Summary table of TMEM106B SNPs and their association to neurodegenerative disease. Table was adapted from Feng et al. (2021)
| Disease | SNP | Major Allele:Minor Allele | Phenotypes associated with SNP(s) |
|---|---|---|---|
| FTLD-GRN | rs1990622 rs1990621 rs1990620 rs1020004 rs6966915 rs3173615 | T:C C:G A:G A:G C:T C:G | All major alleles associated with increased risk Most significantly associated SNP, rs1990622, major allele increases odds by ~62%; |
| FTLD-C9ORF72 | rs1990622 rs3173615 | T:C C:G | Major allele associated with increased risk rs1990622 major allele increases odds by ~56%; Minor allele associated with decreased risk rs1990622 minor allele decreases odds by ~64%; |
| ALS | rs1990622 | T:C | Minor allele associated with preserved cognition |
| AD | rs1990622 rs1990620 rs1595014 | T:C A:G T:A | Major allele increases risk in APOE4 carriers |
| CTE | rs3173615 | C:G | Minor allele associated with protective phenotype Minor allele reduces odds of developing dementia by ~60%; |
| PD | rs1990622 | T:C | Major allele associated with more rapid cognitive decline |

== Interactions ==

=== Progranulin and granulin ===
Progranulin (PGRN) is a glycoprotein that has been identified as another important protein for lysosomal function in neurons and microglia, particularly during aging and neurodegenerative disease. As TMEM106B has been associated with increased risk of FTLD-GRN, it was investigated for its association to PGRN and was found that the risk allele was associated to decreased levels of PGRN. Studies performed in vitro and in vivo, increasing and decreasing levels of TMEM106B, found that PGRN seems to be indirectly modulated by TMEM106B by impacting lysosomal functions.

Cruchaga et al. analyzed if TMEM106B variants modify GRN levels. The found that The risk allele of rs1990622 was associated with a mean decrease of the age at onset of 13 years (P = 9.9 × 10^{−7}) and with lower plasma GRN levels in both healthy older adults (P = 4 × 10^{−4}) and GRN mutation carriers (P = 0.0027). Analysis of the HapMap database identified a nonsynonymous single-nucleotide polymorphism rs3173615 (p.T185S) in perfect linkage disequilibrium with rs1990622, that my represent the functional variant driving the association. In summary, these results indicate that the association of rs1990622 with age at onset explains, in part, the wide range in the onset of disease among GRN mutation carriers. The rs1990622 or another variant in linkage disequilibrium could act in a manner similar to APOE in Alzheimer disease, increasing risk for disease in the general population and modifying AAO in mutation carriers. Genetic variation in TMEM106B may influence risk for FTLD-TDP by modulating secreted levels of GRN.

=== Vacuolar atpase ===
vATPases are proton pumps found on cell membranes that are in charge of acidifying multiple organelles, including lysosomes. It has been shown that increase levels of TMEM106B leads to improper acidification of lysosomes through its interaction with vATPases. This interaction is thought to be caused by TMEM106B binding directly to AP1 subunit of vATPase.

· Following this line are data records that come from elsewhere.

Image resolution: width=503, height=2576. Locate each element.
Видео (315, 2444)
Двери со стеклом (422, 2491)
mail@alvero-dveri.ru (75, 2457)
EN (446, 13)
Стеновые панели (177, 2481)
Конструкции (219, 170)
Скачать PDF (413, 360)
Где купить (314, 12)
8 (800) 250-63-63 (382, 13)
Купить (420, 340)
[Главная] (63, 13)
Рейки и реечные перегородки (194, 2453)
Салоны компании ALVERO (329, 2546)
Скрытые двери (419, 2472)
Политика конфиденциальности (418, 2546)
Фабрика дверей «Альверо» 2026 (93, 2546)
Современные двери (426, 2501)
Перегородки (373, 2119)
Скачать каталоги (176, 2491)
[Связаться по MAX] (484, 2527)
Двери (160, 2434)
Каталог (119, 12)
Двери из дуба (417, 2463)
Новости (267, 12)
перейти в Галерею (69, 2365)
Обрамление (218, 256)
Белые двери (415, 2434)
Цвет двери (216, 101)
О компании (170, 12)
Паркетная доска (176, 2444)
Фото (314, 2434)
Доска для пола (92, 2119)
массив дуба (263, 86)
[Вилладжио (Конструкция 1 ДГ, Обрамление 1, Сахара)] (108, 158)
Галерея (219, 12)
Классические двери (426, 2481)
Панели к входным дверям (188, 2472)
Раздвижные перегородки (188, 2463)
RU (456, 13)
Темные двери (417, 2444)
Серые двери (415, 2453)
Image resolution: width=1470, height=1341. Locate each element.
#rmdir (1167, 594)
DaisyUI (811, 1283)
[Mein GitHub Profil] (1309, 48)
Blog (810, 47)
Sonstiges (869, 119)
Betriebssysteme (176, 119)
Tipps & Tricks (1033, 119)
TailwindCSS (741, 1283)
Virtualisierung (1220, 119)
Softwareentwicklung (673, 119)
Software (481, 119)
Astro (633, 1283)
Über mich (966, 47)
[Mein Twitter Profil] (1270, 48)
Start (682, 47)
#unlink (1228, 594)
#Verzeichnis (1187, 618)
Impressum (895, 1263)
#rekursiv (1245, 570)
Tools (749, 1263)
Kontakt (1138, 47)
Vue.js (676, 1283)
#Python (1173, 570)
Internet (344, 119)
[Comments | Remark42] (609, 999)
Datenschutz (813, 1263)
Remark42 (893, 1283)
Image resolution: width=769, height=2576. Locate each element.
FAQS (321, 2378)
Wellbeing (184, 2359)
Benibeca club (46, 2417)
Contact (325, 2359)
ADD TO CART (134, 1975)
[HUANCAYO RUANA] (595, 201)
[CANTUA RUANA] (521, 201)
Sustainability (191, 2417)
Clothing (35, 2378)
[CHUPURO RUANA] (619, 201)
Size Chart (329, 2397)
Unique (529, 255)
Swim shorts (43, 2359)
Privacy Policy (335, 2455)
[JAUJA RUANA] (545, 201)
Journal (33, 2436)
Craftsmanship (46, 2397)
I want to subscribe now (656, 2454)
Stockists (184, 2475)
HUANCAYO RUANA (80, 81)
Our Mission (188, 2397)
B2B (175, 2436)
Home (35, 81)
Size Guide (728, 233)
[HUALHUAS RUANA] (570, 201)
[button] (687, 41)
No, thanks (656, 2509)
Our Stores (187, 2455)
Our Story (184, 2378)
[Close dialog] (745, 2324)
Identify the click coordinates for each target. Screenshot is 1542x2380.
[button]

=== Microtubule associate protein 6 ===
MAP6 is a microtubule protein that helps stabilize microtubules and provide guidance to signal proteins to microtubules. TMEM106B binds to the C-terminus of MAP6, which helps traffic lysosome to microtubules for transport. It has been shown with increased level of TMEM106B there is excessive binding to MAP6 which impairs transport of the lysosome along the microtubule and leads to accumulation of swollen vacuoles in inappropriate places within the cell.